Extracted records
——————————

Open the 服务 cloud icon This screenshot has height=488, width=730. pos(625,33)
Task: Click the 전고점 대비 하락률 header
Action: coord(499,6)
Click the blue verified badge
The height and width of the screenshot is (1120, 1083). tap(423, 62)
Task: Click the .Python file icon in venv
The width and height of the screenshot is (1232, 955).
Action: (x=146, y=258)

——————————

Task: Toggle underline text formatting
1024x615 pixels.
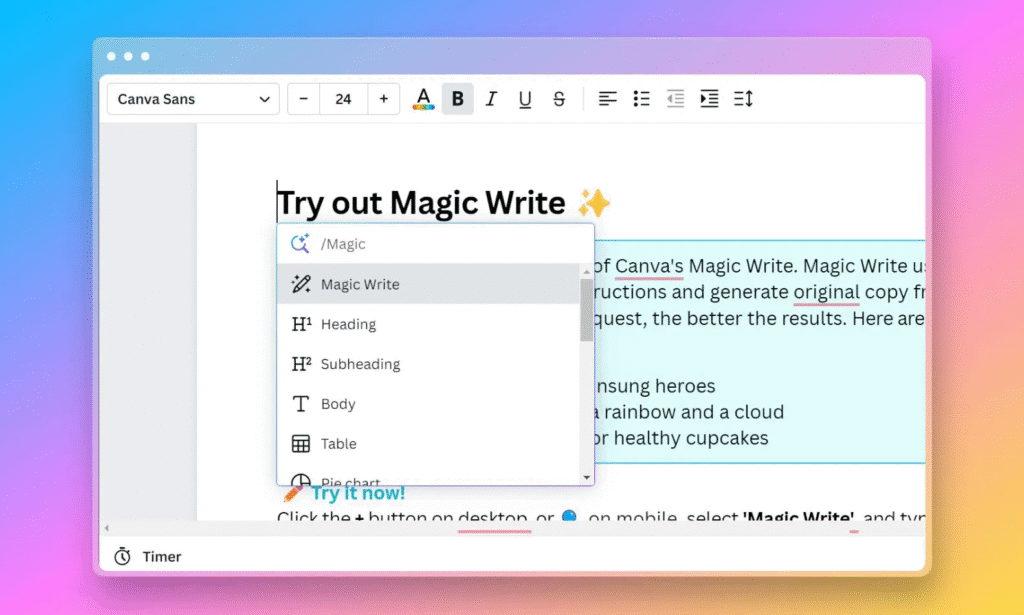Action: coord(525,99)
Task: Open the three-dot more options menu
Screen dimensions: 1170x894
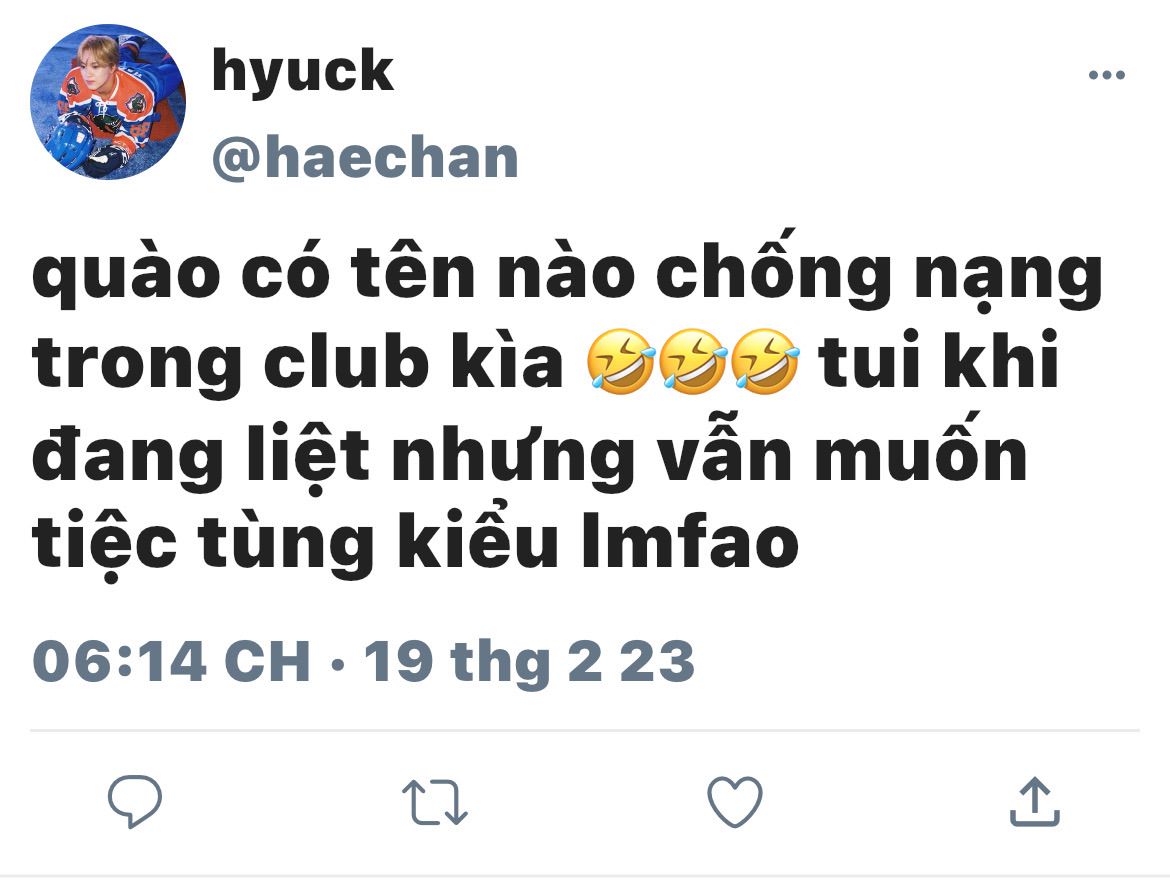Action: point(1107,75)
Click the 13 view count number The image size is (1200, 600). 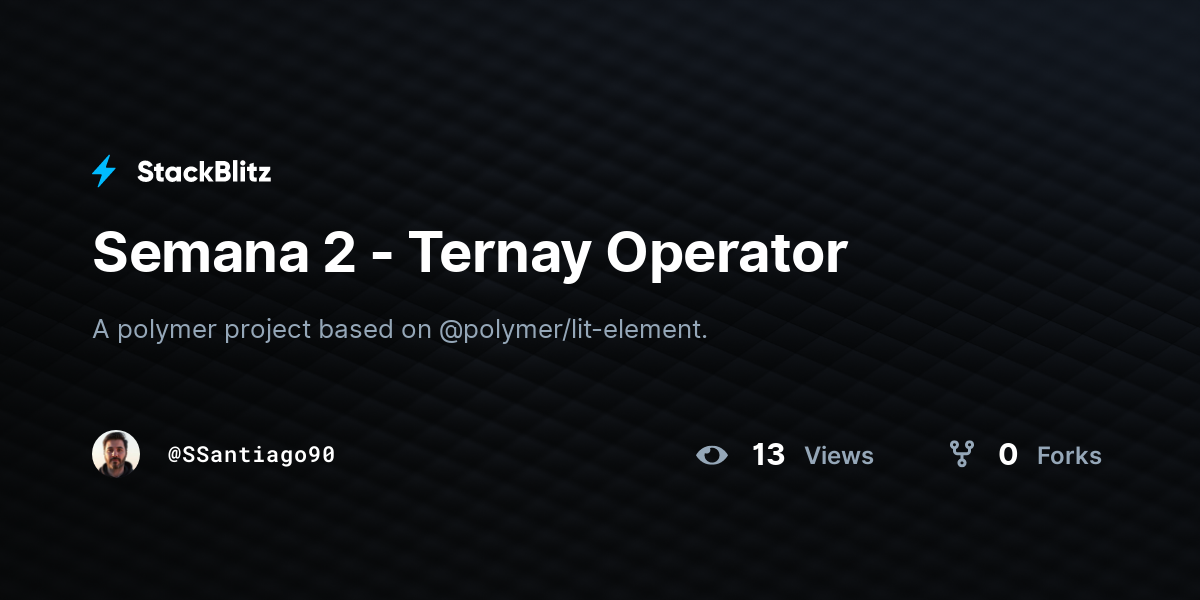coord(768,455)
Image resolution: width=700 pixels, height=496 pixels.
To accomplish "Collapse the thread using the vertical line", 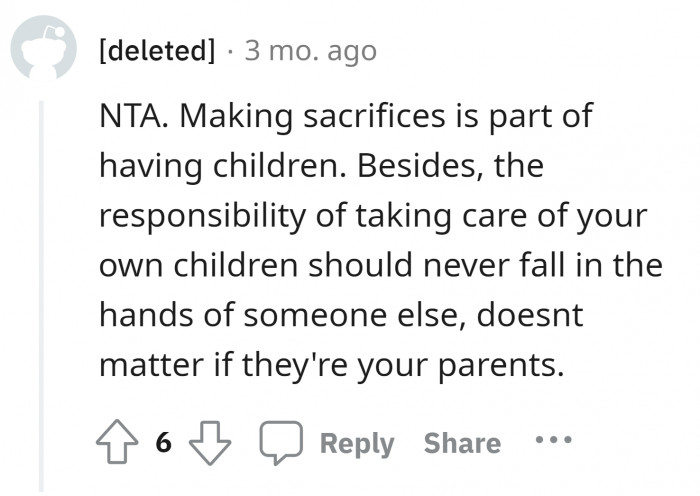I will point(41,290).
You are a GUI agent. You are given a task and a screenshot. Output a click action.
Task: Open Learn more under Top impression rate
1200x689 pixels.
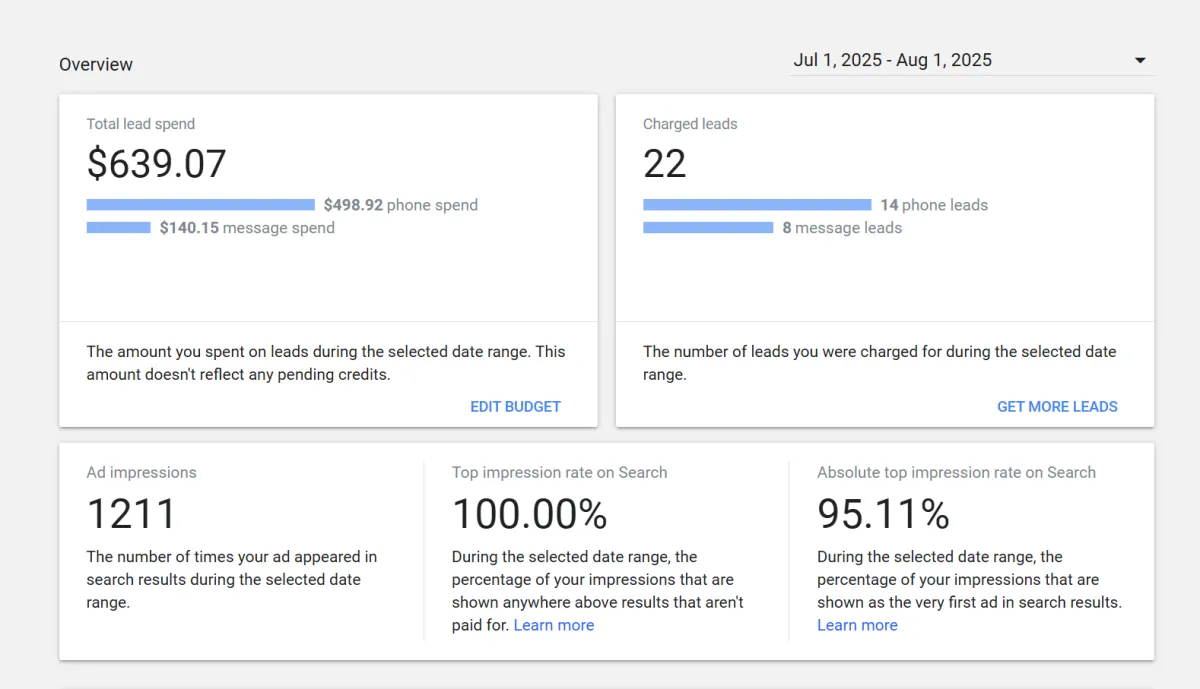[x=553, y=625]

——————————

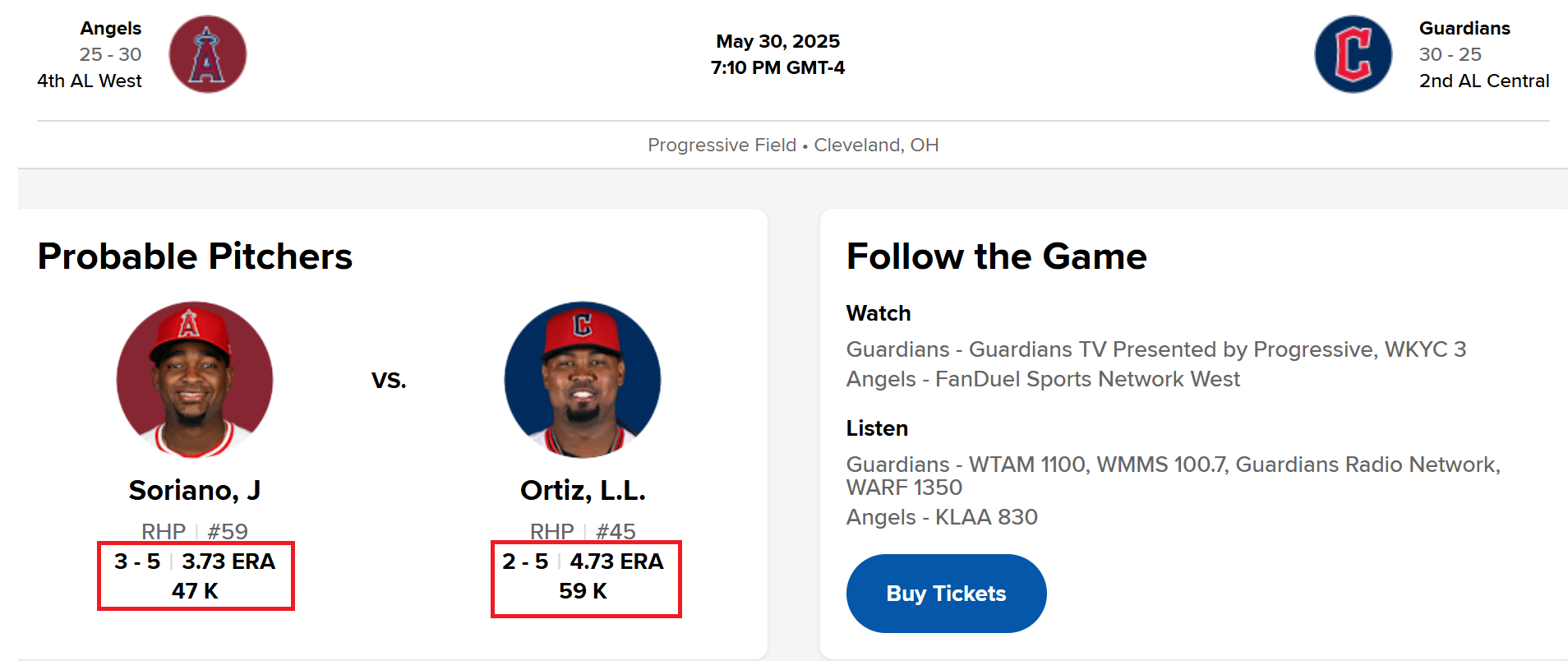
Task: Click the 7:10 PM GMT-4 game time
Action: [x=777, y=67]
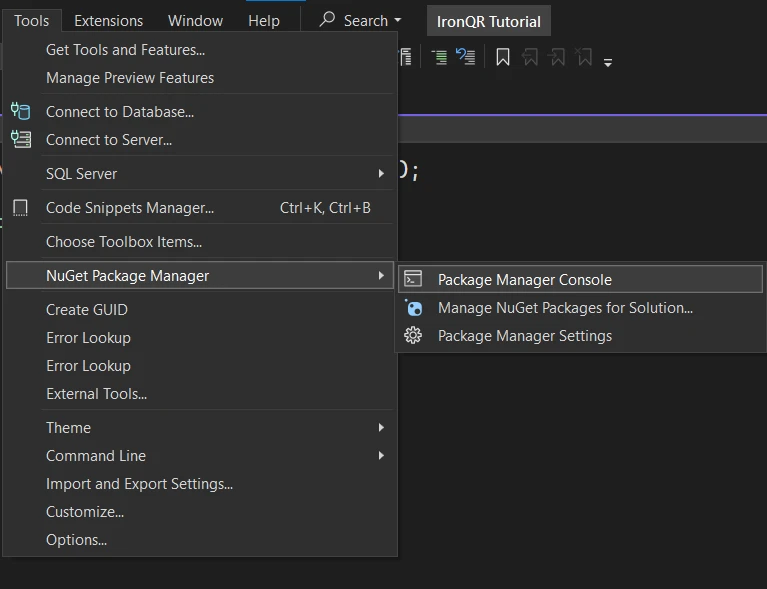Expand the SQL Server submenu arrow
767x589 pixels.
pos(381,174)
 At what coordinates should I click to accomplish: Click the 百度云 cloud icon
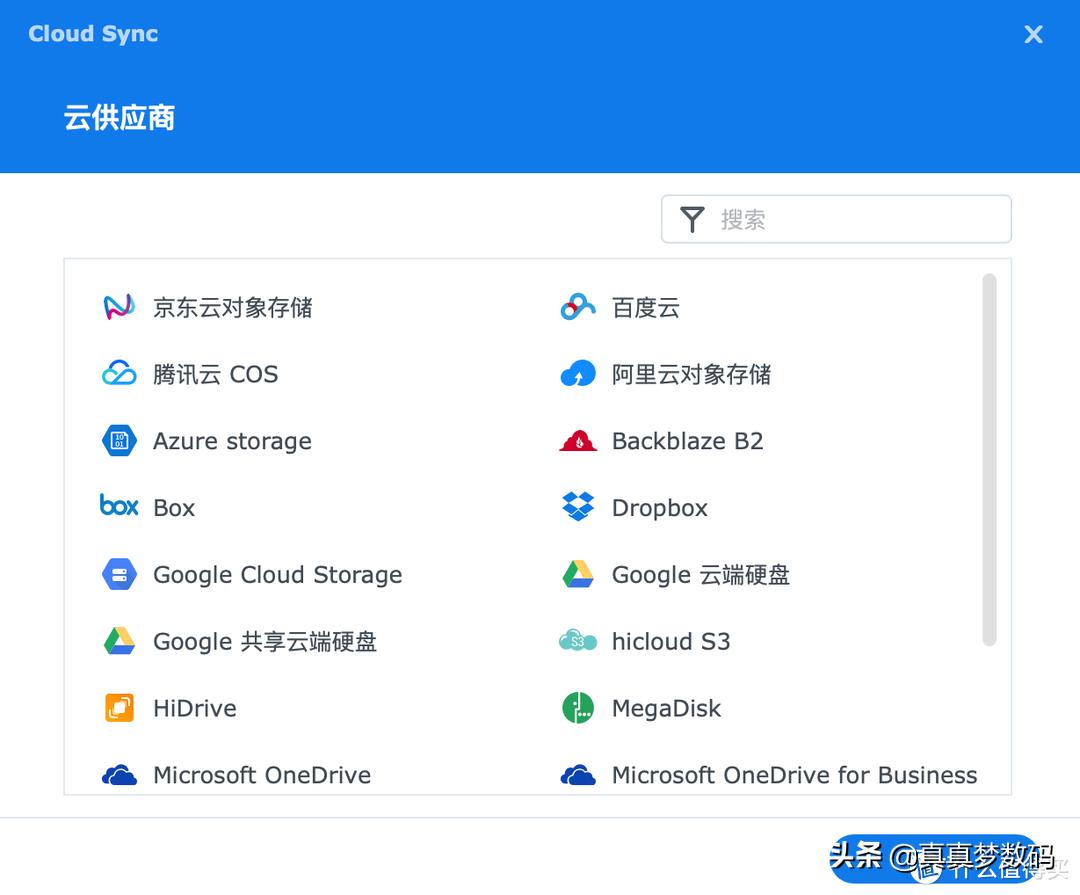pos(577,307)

——————————

◆ **Task instructions**:
From the records above, copy every line that holds the word "more".

◆ **Answer for this exercise**:
Task: Open the three-dot more options menu
Task: Open Learn more under Top impression rate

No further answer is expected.